## WHAT YOU NEED TO DO
Whenever a line below includes the word "computer", copy that line.
── RECORDS PROVIDED
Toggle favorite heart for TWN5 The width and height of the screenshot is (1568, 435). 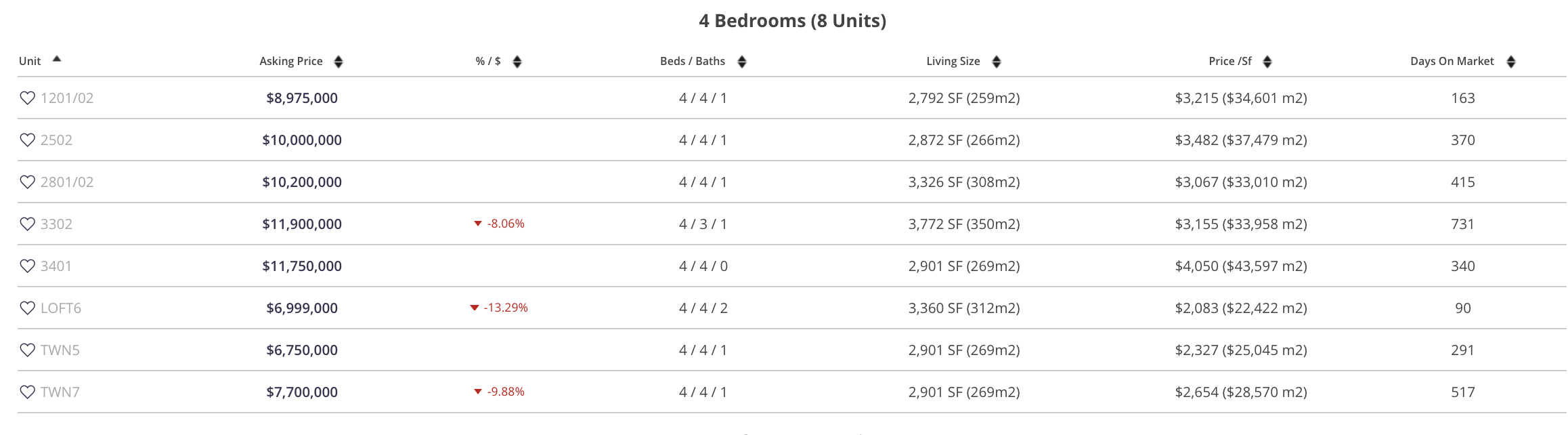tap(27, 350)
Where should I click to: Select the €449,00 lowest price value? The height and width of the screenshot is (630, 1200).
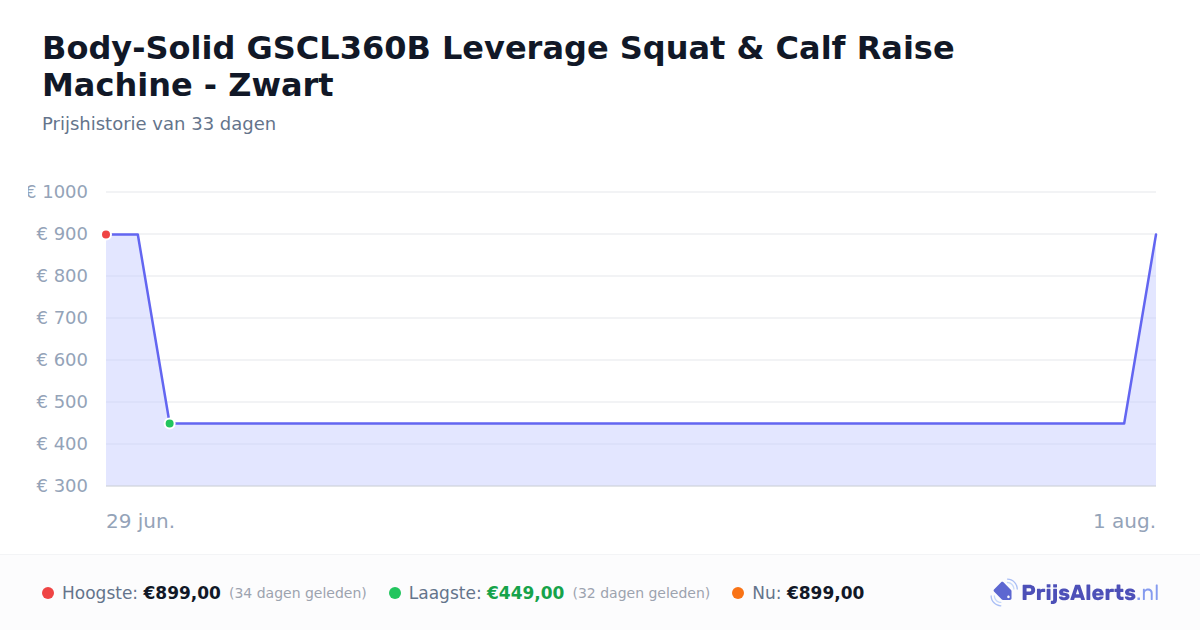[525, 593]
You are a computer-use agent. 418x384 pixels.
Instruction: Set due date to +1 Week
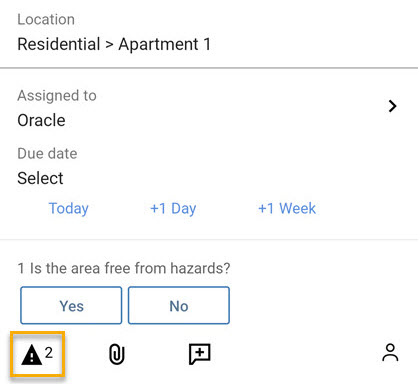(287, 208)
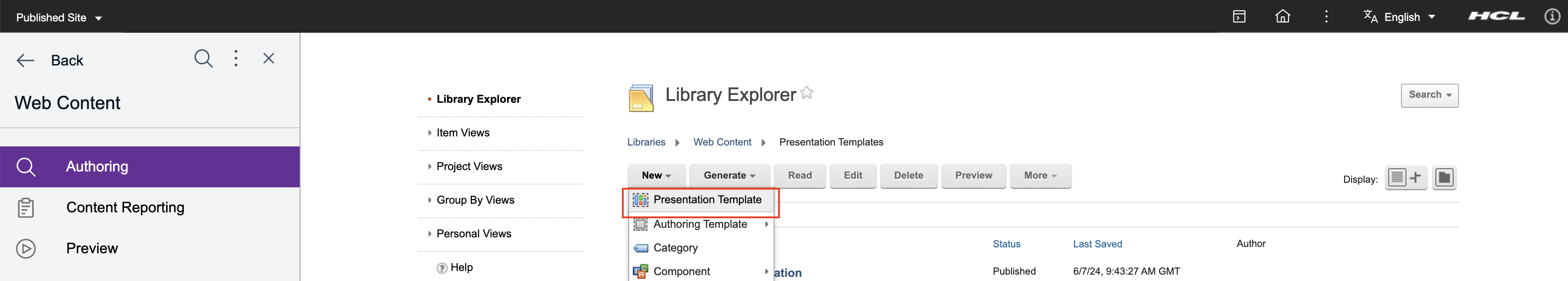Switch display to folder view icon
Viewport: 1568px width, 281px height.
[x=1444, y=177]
────
── RECORDS PROVIDED
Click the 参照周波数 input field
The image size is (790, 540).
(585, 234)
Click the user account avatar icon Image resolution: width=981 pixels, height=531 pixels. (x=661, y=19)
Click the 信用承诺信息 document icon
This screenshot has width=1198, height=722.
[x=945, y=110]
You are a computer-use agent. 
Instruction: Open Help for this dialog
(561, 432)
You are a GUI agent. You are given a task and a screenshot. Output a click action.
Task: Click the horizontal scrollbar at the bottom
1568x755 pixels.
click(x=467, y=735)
────
── RECORDS PROVIDED
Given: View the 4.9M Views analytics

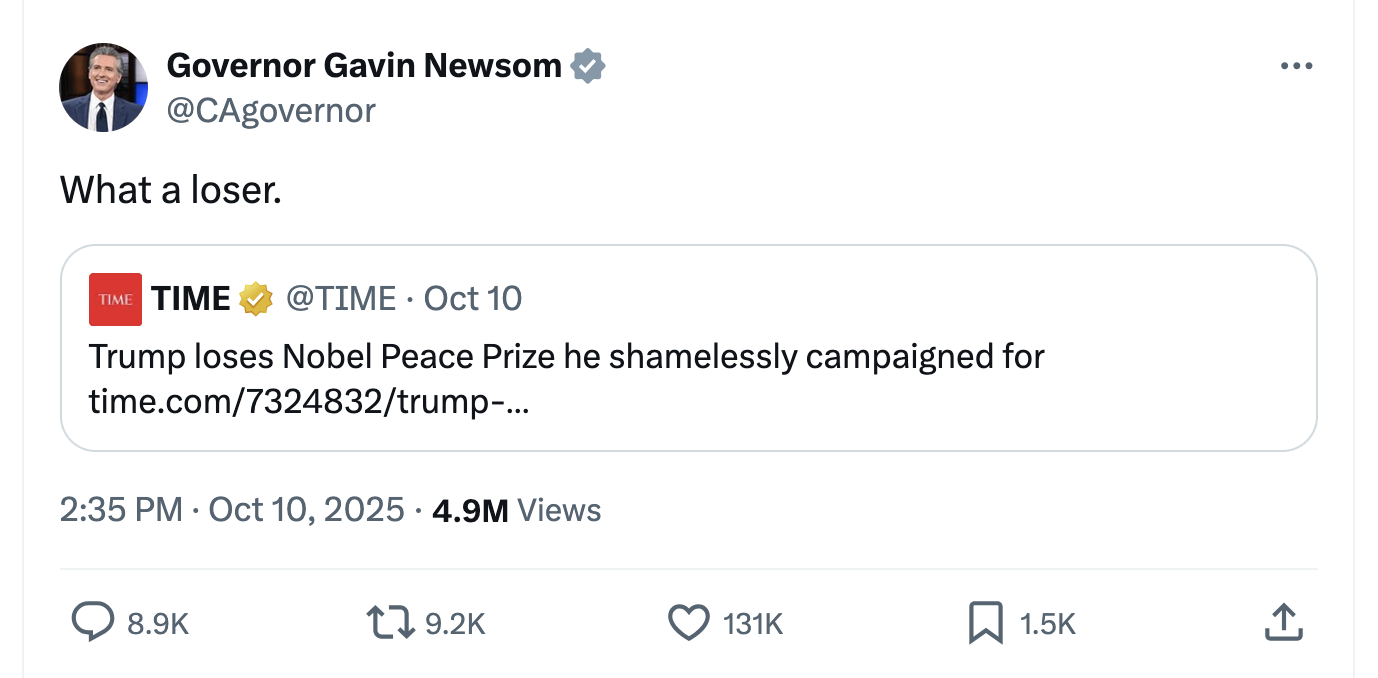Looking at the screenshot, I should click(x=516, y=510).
────
## RESULT
You are a computer-use agent. 418x384 pixels.
You are a computer-use agent. 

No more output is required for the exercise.